Give each line of the data below as a string in a JSON list, one string per line, leaving out blank lines.

* * * *

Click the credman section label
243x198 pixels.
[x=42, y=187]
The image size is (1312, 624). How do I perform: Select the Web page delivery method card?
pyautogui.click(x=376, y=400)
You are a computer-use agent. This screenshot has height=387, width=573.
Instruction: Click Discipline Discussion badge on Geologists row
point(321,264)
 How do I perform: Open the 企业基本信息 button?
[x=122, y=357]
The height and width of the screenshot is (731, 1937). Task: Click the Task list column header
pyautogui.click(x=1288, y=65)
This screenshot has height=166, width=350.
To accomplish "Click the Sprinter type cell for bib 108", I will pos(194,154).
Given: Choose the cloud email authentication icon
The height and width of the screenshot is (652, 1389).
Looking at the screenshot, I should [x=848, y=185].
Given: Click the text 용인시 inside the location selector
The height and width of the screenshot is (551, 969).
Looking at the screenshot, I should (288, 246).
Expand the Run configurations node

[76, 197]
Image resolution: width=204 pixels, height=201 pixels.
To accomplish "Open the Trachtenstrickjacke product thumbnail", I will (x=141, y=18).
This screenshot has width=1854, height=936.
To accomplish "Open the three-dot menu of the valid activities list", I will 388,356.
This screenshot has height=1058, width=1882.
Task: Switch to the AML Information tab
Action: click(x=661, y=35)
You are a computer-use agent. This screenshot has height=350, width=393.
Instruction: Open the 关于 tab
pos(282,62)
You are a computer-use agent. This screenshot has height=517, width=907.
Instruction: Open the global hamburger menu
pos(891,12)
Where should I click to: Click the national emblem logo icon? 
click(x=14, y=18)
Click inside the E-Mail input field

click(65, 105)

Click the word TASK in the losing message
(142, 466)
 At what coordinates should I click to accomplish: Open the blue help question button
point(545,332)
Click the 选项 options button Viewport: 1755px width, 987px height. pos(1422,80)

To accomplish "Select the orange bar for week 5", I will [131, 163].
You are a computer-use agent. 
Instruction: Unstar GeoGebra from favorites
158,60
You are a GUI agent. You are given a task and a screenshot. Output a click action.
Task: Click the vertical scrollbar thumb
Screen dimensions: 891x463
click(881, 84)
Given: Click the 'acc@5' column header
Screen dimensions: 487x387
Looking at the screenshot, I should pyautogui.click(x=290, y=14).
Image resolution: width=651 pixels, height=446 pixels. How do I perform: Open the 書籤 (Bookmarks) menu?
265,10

* * * *

§ **Written response**:
[
  "Click the credman section label",
  "243x198 pixels.",
  "[x=42, y=187]",
  "The image size is (1312, 624). How do I perform: Select the Web page delivery method card?",
  "pyautogui.click(x=376, y=400)",
  "You are a computer-use agent. This screenshot has height=387, width=573.",
  "Instruction: Click Discipline Discussion badge on Geologists row",
  "point(321,264)",
  " How do I perform: Open the 企业基本信息 button?",
  "[x=122, y=357]",
  "The height and width of the screenshot is (731, 1937). Task: Click the Task list column header",
  "pyautogui.click(x=1288, y=65)",
  "This screenshot has height=166, width=350.",
  "To accomplish \"Click the Sprinter type cell for bib 108\", I will pos(194,154).",
  "Given: Choose the cloud email authentication icon",
  "The height and width of the screenshot is (652, 1389).",
  "Looking at the screenshot, I should [x=848, y=185].",
  "Given: Click the text 용인시 inside the location selector",
  "The height and width of the screenshot is (551, 969).",
  "Looking at the screenshot, I should (288, 246).",
  "Expand the Run configurations node",
  "[76, 197]",
  "Image resolution: width=204 pixels, height=201 pixels.",
  "To accomplish \"Open the Trachtenstrickjacke product thumbnail\", I will (x=141, y=18).",
  "This screenshot has width=1854, height=936.",
  "To accomplish \"Open the three-dot menu of the valid activities list\", I will 388,356.",
  "This screenshot has height=1058, width=1882.",
  "Task: Switch to the AML Information tab",
  "Action: click(x=661, y=35)",
  "You are a computer-use agent. This screenshot has height=350, width=393.",
  "Instruction: Open the 关于 tab",
  "pos(282,62)",
  "You are a computer-use agent. This screenshot has height=517, width=907.",
  "Instruction: Open the global hamburger menu",
  "pos(891,12)",
  "Where should I click to: Click the national emblem logo icon? ",
  "click(x=14, y=18)",
  "Click inside the E-Mail input field",
  "click(65, 105)",
  "Click the word TASK in the losing message",
  "(142, 466)",
  " At what coordinates should I click to accomplish: Open the blue help question button",
  "point(545,332)",
  "Click the 选项 options button Viewport: 1755px width, 987px height. pos(1422,80)",
  "To accomplish \"Select the orange bar for week 5\", I will [131, 163].",
  "You are a computer-use agent. ",
  "Instruction: Unstar GeoGebra from favorites",
  "158,60",
  "You are a GUI agent. You are given a task and a screenshot. Output a click action.",
  "Task: Click the vertical scrollbar thumb",
  "Screen dimensions: 891x463",
  "click(881, 84)",
  "Given: Click the 'acc@5' column header",
  "Screen dimensions: 487x387",
  "Looking at the screenshot, I should pyautogui.click(x=290, y=14).",
  "Image resolution: width=651 pixels, height=446 pixels. How do I perform: Open the 書籤 (Bookmarks) menu?",
  "265,10"
]